My goal with this article is to present the Macintosh toolbox in as simple a manner as possible. I will not go into detail about event loops, handling various system versions, or any other topic that distracts from this goal. Instead I will focus on quickly producing a working model and showing how that model can be modified for another application. I cannot emphasize enough that the fastest way to learn what is going on is to load the THINK C project for this application and run it, tracing the program flow with the debugger.
A philosophy which drives the format of this article is—steal from yourself. Create new resources like dialogs and menus by modifying existing ones with ResEdit. The source code for the event loop, the dialogs, and the window and menu control functions were stolen from another application I have written. Use the code for this application as a template to build you own applications.
The example application produces a working menu bar, allows us to display an about box, select any items listed under the Apple menu, and open a window displaying a color periodic chart under a custom menu we call Chart. Within the periodic chart window we will detect mouse events, and if that event is a double click a new window appears whose title is the name of the element. Names of the elements and their symbols are stored as resources and called at various places in the application.

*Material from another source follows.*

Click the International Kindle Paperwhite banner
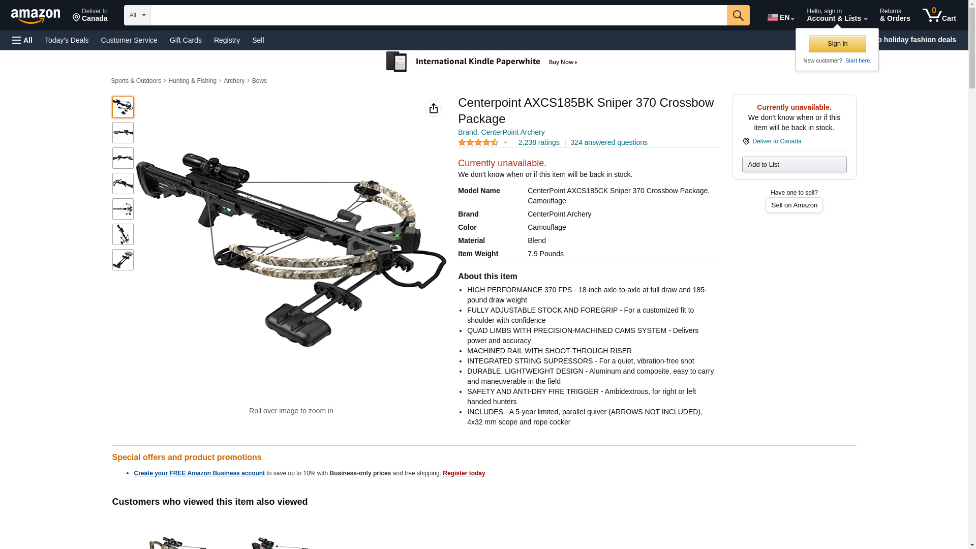The height and width of the screenshot is (549, 976). click(482, 62)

No, the application does not do very much! Our goal is to create a framework within which we can learn about Macintosh programming. Later we can add to the application, expand its capabilities, and dive deeper into the toolbox functions. This article focuses on creating windows and interacting with windows in a simple manner. (For clarity, Toolbox variables, types, and functions appear in boldface.)
A Word About Events
Perhaps the biggest difference between Macintosh programs and HAKTC programs is the event loop. A typical HAKTC program reaches a line which requests input from the keyboard, and waits there until the user cooperates. In contrast, the Macintosh maintains a first-in-first-out event queue. Events can be generated by the mouse and keyboard as well as by the operating system itself. Each event record in the queue contains information about the event (when did it happen? where was the mouse clicked? what key was pressed?) which is available to the program.
The core of any Macintosh program is the event loop. The program will spend most of its time there, waiting for the user to do something. The loop will repeat forever unless the user exits it by quitting the program. When the program detects an event in the queue, it reads the event record, removes the event from the queue, and then calls whatever routines are appropriate to respond to the event. The user is no longer needlessly restricted to providing the program with the input it wants, from the device it wants, when it wants it.
Window Management
There are four basic phases in window management: Open, Close, Update, and Do. We will have at least four routines to support these operations. Prototypes for these routines for both the periodic chart and elements dialogs are given in Listing 1 along with global variables that are needed to support windows. Generally only the Do_… functions require a variable be passed to them. In this case it is a pointer to or the address of an EventRecord.
Windows in our application are actually dialogs that we will treat as windows. The primary difference between windows and dialogs is that we can easily use ResEdit to attach controls (buttons, scroll bars,…) to the dialogs. These dialogs are treated as windows in the sense that we go back to the main event loop when we have finished processing an event.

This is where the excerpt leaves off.